A Senior Indian Politician Has Been Charged Over His Wife's Death In 2014

    The former United Nations official and Indian minister is charged with helping his wife Sunanda Pushkar kill herself.

    NEW DELHI — A senior Indian politician has been charged with abetting his wife’s suicide.

    According to a 3,000-page charge sheet filed by police at a court in New Delhi on Monday, Shashi Tharoor, who is currently serving as member of parliament from Kerala (a state in South India), stands accused of cruelty to his late wife, Sunanda Pushkar, as well as playing a key role in her death.

    Pushkar’s body was discovered on 17 Jan 2014 at a hotel in New Delhi, where she and Tharoor had been staying while on an official visit. For the past four years, the investigation into her death has been held up over the issue of whether she died from an accidental drug overdose, whether she committed suicide, or whether someone else was involved in her death.

    Tharoor, who was the United Nations Under-Secretary-General for Communications and Public Information between 2002 and 2007, has always maintained that Pushkar, who was allegedly on antidepressants, died from an accidental overdose.

    Reacting to the police charges, he wrote on Twitter that claims he abetted his wife’s suicide were “preposterous”, and that he would contest them vigorously.

    1/2 I have taken note of the filing of this preposterous charge sheet &intend to contest it vigorously. No one who knew Sunanda believes she would ever have committed suicide, let alone abetment on my part. If this is conclusion arrived at after 4+ yrs of investigation, (contd.)

    2/2) it does not speak well of the methods or motivations of the Delhi Police. In oct 17, the Law Officer made a statement in the DelhiHighCourt that they have not found anything against anyone & now in 6 months they say that I have abetted a suicide. unbelievable!

    Tharoor, described as the "Minister of Twitter" by party rivals for his big social followings and wide vocabulary, later tweeted that he was staying off Twitter for a while, and included a definition of the word epicaricacy.

    Staying off @Twitter for a while -- one encounters too much epicaricacy!

    The events surrounding Pushkar’s death have held a morbid fascination for Indian journalists and conspiracy theorists for years. Two days before her body was discovered, Pushkar outed her husband on his Twitter timeline for having an affair with a Pakistani journalist.

    She also contacted journalists and told an Indian newspaper that she had “taken the blame” for her husband’s alleged corruption during the auction for a cricket franchise of the Indian Premier League (a controversy that forced Tharoor to resign from his position as India's minister of state for external affairs in 2010).
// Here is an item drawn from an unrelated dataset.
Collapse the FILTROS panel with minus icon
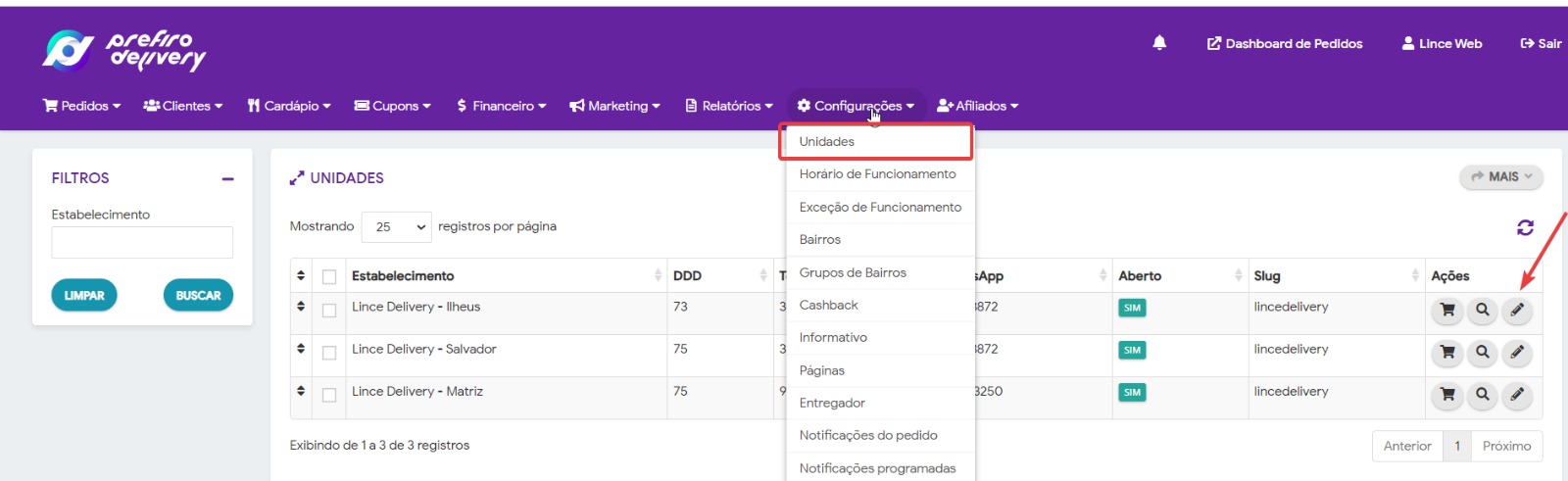1568x481 pixels. click(227, 179)
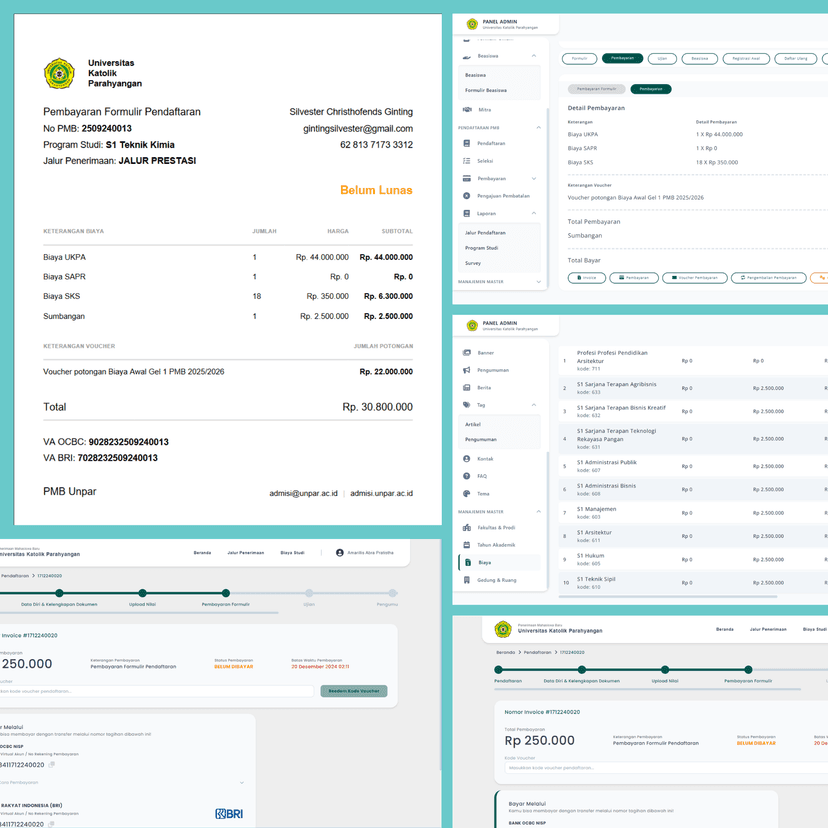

    Tharoor and Pushkar later issued a joint statement claiming that his Twitter had been hacked and that they had no plans to divorce.
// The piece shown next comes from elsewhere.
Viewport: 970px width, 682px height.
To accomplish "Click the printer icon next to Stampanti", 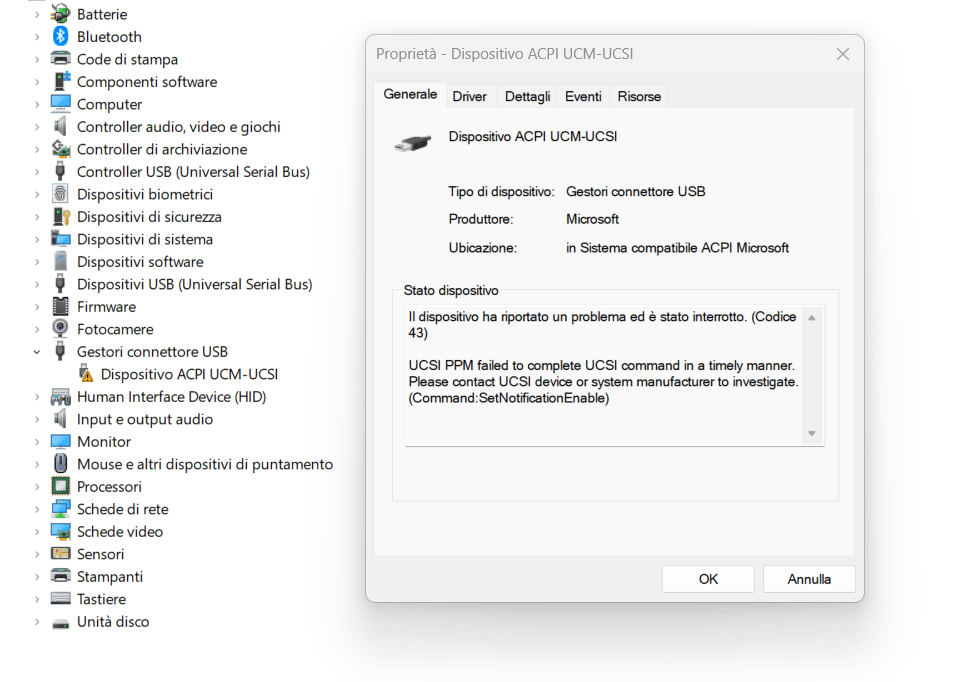I will tap(58, 576).
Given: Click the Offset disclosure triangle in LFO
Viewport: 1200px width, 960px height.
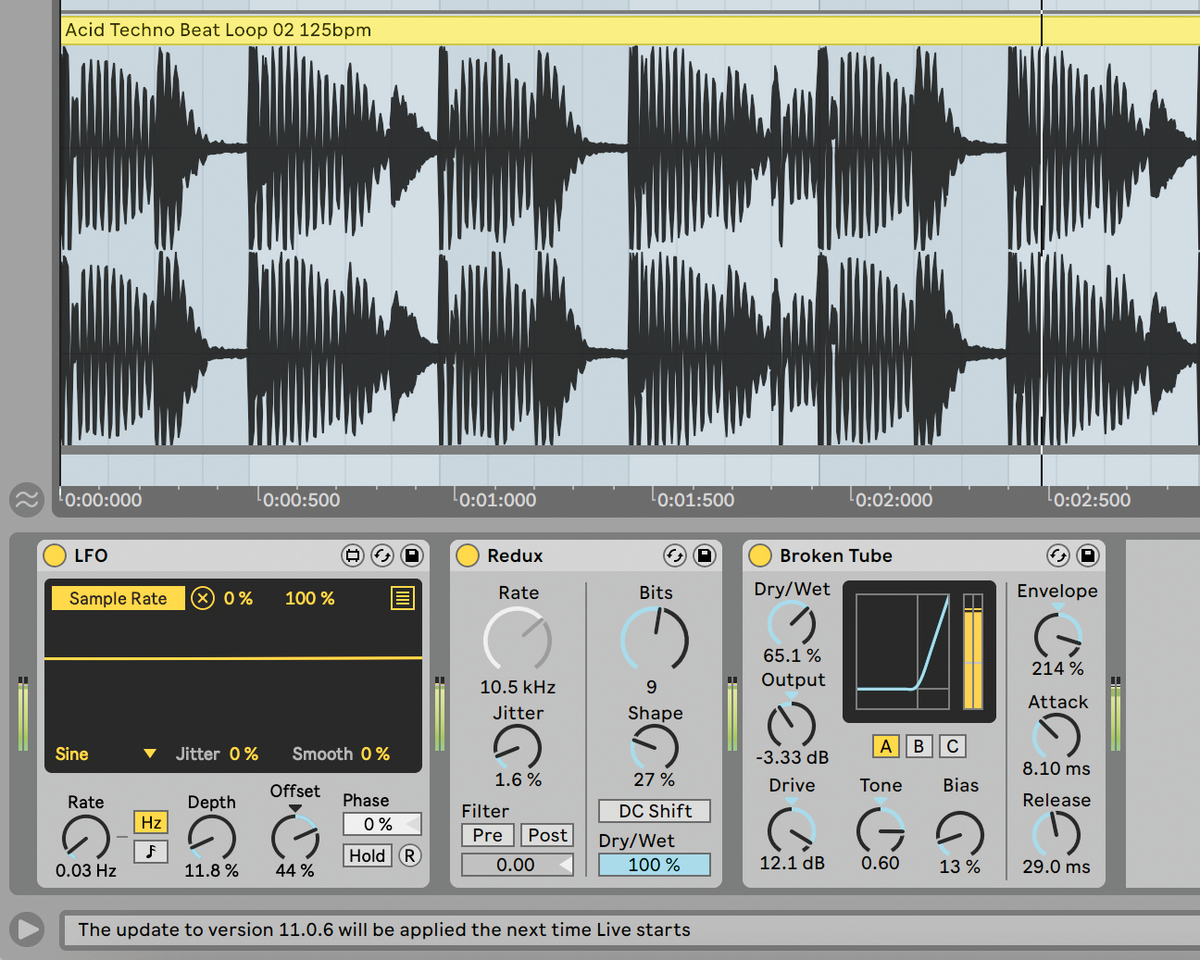Looking at the screenshot, I should [x=294, y=806].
    At the time of her death, Pushkar and Tharoor were visiting New Delhi for official business. While Tharoor was at a meeting of the All India Congress Committee, he asked his aide to check on Pushkar, who was in her room at a luxury hotel in New Delhi. When the aide found her unresponsive, Tharoor, a team of doctors, and – eventually – the police rushed to the spot.

    The first postmortem conducted claimed her death was “sudden and unnatural”; confirming that her face, neck, chin, and hands bore injuries that suggested the use of a blunt object and a possible bite mark on her palm. While Pushkar was allegedly on antidepressants at the time, the doctors ruled out the possibility that she had overdosed on her medication.

    Due to the frequency of dowry-related deaths in India, if a woman dies under mysterious circumstances within seven years of her marriage, the law insists on an inquest or investigation into her death. On 23 Jan, the inquest into Pushkar’s death contradicted the previous report, confirming that she had in fact overdosed on a combination of antidepressants and painkillers.

    A few months later, the doctor who was in charge of Pushkar’s postmortem said he had been under pressure to submit a “tailor-made” report on Pushkar’s death and “cover up the matter” – a claim that the hospital has since denied.

    The next hearing is scheduled for 23 May.